During his tenure, the company’s revenues increased threefolds to $77 billion while its profits to $23 billion. Most of the money was made through the Office and Windows divisions which peaked during his 13-year long tenure as the CEO. But while the company has undoubtedly been successful, there have been some darker sides to the picture too.
You see, unlike companies like Google and Apple, Microsoft has been completely ignorant to the flourishing aspects of technologies in the world today. The list of missed opportunities is huge, you name it: Search engine? Check. Music Industry? Check. Social Networking? Check. Smartphones? Almost. Tablets? Forget about it. Given the declining state of the PC industry, they’ll need a miracle to survive.
And while the whole industry amended its fundamental rules, Ballmer and co. remained in denial and laughed off at the most successful product of his era including the iPhone and Android. Who said that “There’s no chance that the iPhone is going to get any significant market share. No chance.” and “You don’t need to be a computer scientist to use a Windows Phone and you do to use an Android phone … It is hard for me to be excited about the Android phones.”? You guessed it right. Years later, both the products are giving the company a run for its money.
Still, not giving him credit for Xbox will be unfair which started during his tenure. The product which started at a time when its competitors were in strong position but Microsoft ended up beating them all. But unlike Xbox, Zune didn’t fared too well. It had huge untapped potential and at one time, seemed the only product which could’ve challenged Apple’s invincible iPod. Also he must be blamed for screwing up products repeatedly, as in the case of Windows Vista, the Xbox One and Windows 8.
Shares price remained stagnant as well. Rising to $60 during Bill Gates’ golden era, they have remained at $20s and $30s during Ballmer’s rule. They nonetheless rose by 12% at the news of his resignation.
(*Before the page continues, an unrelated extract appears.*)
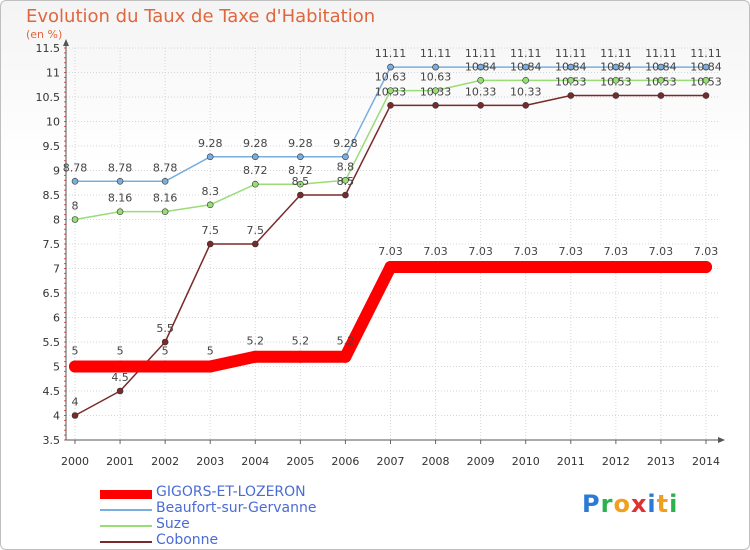 The image size is (750, 550). What do you see at coordinates (201, 16) in the screenshot?
I see `chart-title: Evolution du Taux de Taxe d'Habitation` at bounding box center [201, 16].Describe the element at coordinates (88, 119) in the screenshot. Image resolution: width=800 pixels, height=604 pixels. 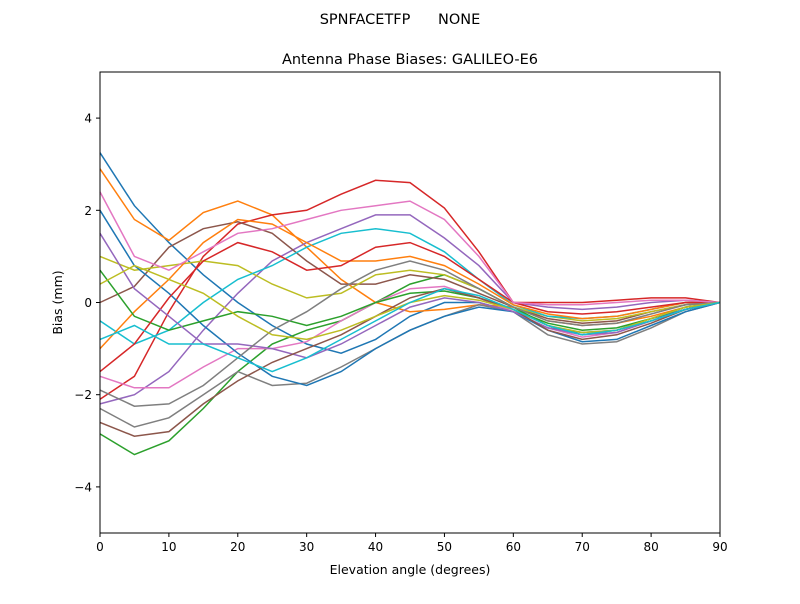
I see `y-tick-label: 4` at that location.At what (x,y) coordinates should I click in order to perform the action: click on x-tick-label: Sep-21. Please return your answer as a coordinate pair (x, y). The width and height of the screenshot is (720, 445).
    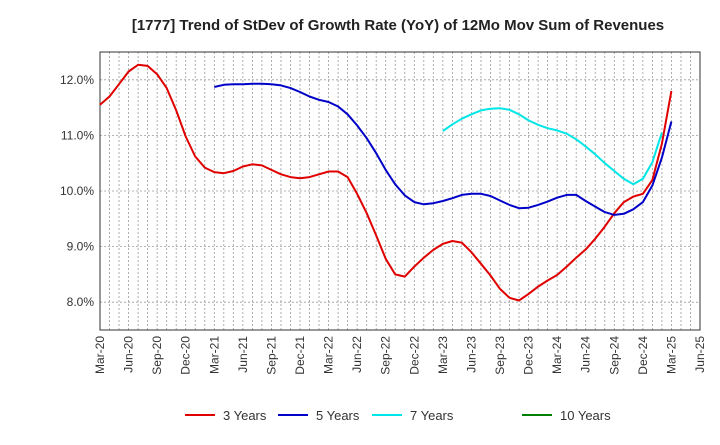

Ballmer wasn’t a total con man, but his lack of creativity and future-proofing tarnishes his image to a lot of extent. Why is it that Windows tablets and smartphones are facing such difficulty in the industry’s golden era, who is to be held accountable for the failure for Windows’ biggest OEMs, and will Steve Ballmer acknowledge the fact that he himself brought a lot of wrong to the entire industry? These questions remain unanswered but perhaps his legacy would’ve been better preserved had he retired a lot earlier.